Guwahati: As the crisis in Tamil Nadu made ripples nationally, culminating into Saturday's trust vote, in the country's eastern reaches, another political drama with similar twists seems to be catching speed. In Nagaland, where angry tribal protesters have locked down government offices in an indefinite shutdown demanding Chief Minister TR Zeliang's resignation since February 1 over a move to reserve 33 per cent seats in recent local body polls, around 40 ruling Naga National Front (NPF) legislators were taken overnight to a resort in neighbouring Assam's Kaziranga National Park.

The move, similar to one pulled off by the VK Sasikala faction amid its tussle with O Panneerselvam and company in Tamil Nadu, came after the Nagaland legislators submitted a resolution to Governor PB Acharya's office declaring their party president Dr Shurhozelie Liezietsu as their choice for next Chief Minister and asked present Mr Zeliang to step down.

On Thursday, the Chief Minister Zeliang and Governor Acharya rushed to New Delhi to discuss the crisis with the centre as a deadline by the Naga Tribe Action committee (NTAC) and the Joint Action Committee (JCC) - the two groups spearheading the protests against Mr Zeliang - to the MLAs to withdraw their support to Mr Zeliang ended.

The protesters say that by allowing 33 per cent reservation for women in the local body polls, the chief minister is trying to dilute the constitutional privilege of the Naga to practise their customary laws.
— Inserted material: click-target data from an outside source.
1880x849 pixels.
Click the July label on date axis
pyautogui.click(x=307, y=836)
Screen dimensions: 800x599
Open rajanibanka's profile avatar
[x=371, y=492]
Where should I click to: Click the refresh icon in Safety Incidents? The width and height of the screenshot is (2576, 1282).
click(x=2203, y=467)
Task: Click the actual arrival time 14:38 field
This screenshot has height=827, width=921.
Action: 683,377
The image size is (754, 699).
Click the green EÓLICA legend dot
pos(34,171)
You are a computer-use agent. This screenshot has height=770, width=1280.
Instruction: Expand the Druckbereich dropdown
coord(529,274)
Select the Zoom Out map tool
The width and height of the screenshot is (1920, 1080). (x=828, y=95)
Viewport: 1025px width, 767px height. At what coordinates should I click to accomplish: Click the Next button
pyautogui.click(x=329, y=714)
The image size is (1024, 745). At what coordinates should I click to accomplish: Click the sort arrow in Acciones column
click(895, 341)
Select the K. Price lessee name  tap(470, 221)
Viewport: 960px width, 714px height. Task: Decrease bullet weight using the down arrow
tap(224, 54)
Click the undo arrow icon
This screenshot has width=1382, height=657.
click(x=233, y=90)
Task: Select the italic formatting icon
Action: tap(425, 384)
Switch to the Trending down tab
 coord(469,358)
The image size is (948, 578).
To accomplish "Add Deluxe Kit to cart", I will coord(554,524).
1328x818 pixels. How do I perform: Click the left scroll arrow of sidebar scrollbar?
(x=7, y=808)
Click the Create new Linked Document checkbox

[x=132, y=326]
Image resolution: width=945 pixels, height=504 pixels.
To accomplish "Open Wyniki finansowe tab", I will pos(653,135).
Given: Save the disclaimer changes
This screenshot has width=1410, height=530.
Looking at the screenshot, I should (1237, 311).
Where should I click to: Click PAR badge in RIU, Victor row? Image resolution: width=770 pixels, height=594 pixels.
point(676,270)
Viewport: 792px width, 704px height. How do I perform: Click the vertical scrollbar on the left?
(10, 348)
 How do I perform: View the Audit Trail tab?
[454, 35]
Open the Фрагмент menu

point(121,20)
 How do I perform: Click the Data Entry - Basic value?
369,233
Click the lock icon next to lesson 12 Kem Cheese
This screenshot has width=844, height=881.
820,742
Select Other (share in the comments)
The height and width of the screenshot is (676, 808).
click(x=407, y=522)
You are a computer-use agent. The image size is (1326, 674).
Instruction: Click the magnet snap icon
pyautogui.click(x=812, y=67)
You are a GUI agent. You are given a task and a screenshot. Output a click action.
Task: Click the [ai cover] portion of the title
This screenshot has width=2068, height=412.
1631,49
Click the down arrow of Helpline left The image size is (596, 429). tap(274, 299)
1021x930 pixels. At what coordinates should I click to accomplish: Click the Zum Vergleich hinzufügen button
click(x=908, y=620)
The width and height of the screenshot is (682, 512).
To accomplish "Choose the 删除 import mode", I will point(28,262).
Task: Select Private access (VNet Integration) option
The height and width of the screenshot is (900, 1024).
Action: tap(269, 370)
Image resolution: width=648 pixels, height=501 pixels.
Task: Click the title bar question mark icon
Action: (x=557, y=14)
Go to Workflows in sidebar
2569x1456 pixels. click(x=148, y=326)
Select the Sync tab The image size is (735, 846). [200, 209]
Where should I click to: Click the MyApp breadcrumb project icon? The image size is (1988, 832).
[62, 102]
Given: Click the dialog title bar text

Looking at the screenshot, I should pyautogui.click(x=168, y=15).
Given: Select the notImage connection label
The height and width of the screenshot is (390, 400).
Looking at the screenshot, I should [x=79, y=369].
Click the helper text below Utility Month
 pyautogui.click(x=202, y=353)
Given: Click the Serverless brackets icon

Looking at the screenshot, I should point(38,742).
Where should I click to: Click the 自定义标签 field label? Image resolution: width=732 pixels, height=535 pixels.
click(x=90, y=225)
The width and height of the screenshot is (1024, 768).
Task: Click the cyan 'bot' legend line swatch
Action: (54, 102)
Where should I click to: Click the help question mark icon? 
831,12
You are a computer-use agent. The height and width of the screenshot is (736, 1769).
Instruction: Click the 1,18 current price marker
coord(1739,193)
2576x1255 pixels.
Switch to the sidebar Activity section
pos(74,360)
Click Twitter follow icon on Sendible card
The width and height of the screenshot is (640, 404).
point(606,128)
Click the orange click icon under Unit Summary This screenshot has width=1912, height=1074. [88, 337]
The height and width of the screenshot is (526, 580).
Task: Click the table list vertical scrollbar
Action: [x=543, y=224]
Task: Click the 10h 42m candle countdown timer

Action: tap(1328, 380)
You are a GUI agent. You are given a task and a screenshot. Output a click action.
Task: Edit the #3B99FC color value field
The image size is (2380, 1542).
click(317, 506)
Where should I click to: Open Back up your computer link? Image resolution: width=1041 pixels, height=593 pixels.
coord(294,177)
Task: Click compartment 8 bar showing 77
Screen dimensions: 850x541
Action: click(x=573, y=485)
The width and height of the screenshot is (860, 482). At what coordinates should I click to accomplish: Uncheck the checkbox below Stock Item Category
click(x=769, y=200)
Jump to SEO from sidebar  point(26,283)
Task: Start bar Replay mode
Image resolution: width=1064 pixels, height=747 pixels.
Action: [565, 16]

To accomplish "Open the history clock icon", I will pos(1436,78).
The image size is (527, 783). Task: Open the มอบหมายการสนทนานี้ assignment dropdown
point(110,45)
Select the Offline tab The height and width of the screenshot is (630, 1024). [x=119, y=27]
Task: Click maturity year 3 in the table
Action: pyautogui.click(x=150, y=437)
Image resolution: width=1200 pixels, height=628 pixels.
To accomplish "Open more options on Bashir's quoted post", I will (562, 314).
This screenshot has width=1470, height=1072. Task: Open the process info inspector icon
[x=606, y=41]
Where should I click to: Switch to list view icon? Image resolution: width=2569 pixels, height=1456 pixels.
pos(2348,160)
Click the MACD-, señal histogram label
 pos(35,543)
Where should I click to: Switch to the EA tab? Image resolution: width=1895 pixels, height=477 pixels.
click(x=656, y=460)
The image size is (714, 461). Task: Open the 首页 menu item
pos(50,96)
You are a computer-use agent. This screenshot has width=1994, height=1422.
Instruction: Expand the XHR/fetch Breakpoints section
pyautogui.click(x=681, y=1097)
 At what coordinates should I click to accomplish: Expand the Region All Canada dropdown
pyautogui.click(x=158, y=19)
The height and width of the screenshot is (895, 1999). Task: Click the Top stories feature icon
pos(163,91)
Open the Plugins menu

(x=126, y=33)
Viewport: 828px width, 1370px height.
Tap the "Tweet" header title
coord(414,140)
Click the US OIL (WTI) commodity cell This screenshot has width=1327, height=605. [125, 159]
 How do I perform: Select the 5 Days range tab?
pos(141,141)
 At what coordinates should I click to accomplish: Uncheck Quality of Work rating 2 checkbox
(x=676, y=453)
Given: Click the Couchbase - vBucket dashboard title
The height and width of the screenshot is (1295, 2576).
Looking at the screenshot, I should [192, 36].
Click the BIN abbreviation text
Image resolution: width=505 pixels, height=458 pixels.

Violence erupted over issue on January 31 in Dimapur, where three youths were killed, and also spread to Kohima where government buildings were burnt down.

A spooked state government annulled the polls held on February 1, but protesters said that the deadlock would continue unless Mr Zeliang resigns. 

Many in the political circles believe that former Nagaland Chief Minister and Lok Sabha MP Neiphiu Rio was behind the protests in Kohima. Mr Rio is suspended from the party and now an arch rival of Mr Zeliang. Two years ago, Mr Rio had tried to woo party legislators to his side but the coup was unsuccessful after the party central council stood by Mr Zeliang and threatened the MLAs with expulsion.

According to well-placed sources, the BJP, which is an ally of the NPF in the Democratic Alliance of Nagaland (DAN) government in the state, tried to broker peace yesterday between Mr Rio and Mr Zeliang. BJP national general secretary Ram Madhav was himself involved in the talks, sources added. 

Sources indicate that while nearly 40 of the NPF's 46 MLAs want Mr Rio back, both the party president and the party's central council back Mr Zeliang.